GEICO General Insurance Co. must face a class action suit alleging that it has been underpaying benefits to its insureds injured in automobile accidents.
U.S. District Court Judge Dora L. Irizarry in federal court in Eastern New York has certified the class alleging breach of contract against GEICO General for shortchanging claimants who earn more than $2,000 a month.
The lead plaintiff in the case, Mary Lanzillotta, who was injured in a car accident, claims she was entitled to $55,000 in insurance coverage but was provided only $51,445 in benefits by GEICO General.
The plaintiff contends that the insurer utilizes an improper formula for calculating basic economic loss and first-party benefits, resulting in “unlawful deductions and premature policy exhaustion.” The complaint maintains that the insurer has used the same improper formula for all policyholders in the class, who are identified in part as insureds numbering “hundreds if not thousands” who have filed similar claims since March 2013.
The court said the resulting effect establishes an injury in fact and the class definition captures others who suffered this injury.
Lanzillotta submitted a claim for first-party benefits. GEICO General issued a claim payment of $51,445 and advised her that she had exhausted her basic economic loss and med pay coverages of $55,000. GEICO General reached this conclusion by accounting for $2,500 in lost earnings per month and then subtracting from the total $55,000 in basic economic loss and med pay 20 percent of such lost earnings ($500) for the seven months that she received first-party wage benefits, for a total deduction of $3,500.
The complaint asserts that GEICO General, instead, should have accounted for only $2,000 in lost earnings per month and not applied the 20 percent deduction. This allegedly improper calculation of first-party benefits deprived her of $3,500 in basic economic loss benefits to which she says she was entitled.
State law defines basic economic loss as the amount of coverage for medical and wage benefits up to $50,000. It further defines wages as loss of earnings from work which the insured would have earned if she had not been injured, capped at $2,000 per month. First-party benefits, on the other hand, are the amount of medical and wage benefits a person is entitled to be reimbursed from the basic economic loss coverage limits for wages by more than the $2,000 cap. Lanzillotta earned more than $2,000 per month.
The suit alleges that GEICO General has improperly reduced the basic economic loss coverage limits for wages by more than $2,000 and as a result insureds earning more than $2,000 a month have been denied full first-party benefits because of the premature exhaustion of basic economic loss.
The suit seeks damages, restitution and attorneys’ fees.
GEICO General, in part, argued that the class should not be certified because the plaintiff is atypical. But the court rejected that contention, finding that the claims “not only arise from the same course of events, but rest on similar legal arguments regarding the premature exhaustion of insurance policies through GEICO General’s basic economic loss reduction formula.”

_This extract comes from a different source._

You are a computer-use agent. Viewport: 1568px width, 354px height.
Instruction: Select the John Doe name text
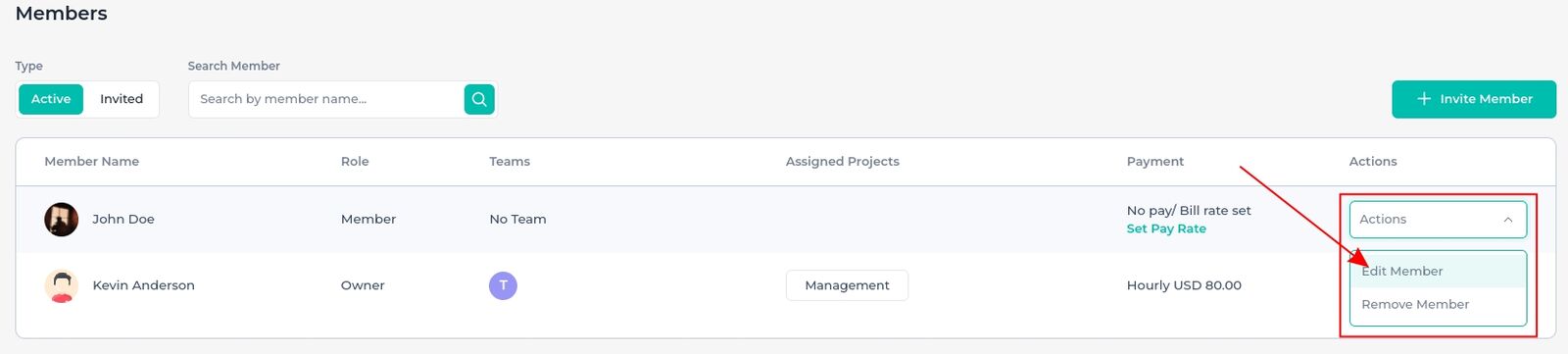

The final court-approved definition limits the class to those GEICO General policyholders who earned gross monthly wages in excess of $2,000 per month at any point during the period in which they were covered, who have submitted first-party benefit claims to and received payment from GEICO General that included claims for lost wages, and which, after paying at least one month of first-party wage benefits, GEICO General claimed their coverage was fully exhausted on or after March 13, 2013.
While certifying this class, the judge denied extending the class to violations of the New York no-fault statute. In addition, she dismissed the claims as to all the other defendants in the GEICO family including Government Employees Insurance Co., GEICO Indemnity Co., GEICO Casualty Co., GEICO Advantage Insurance Co., GEICO Choice Insurance Co., GEICO Secure Insurance Co., GEICO County Mutual Insurance Co., and GEICO Insurance Agency Inc. for lack of standing.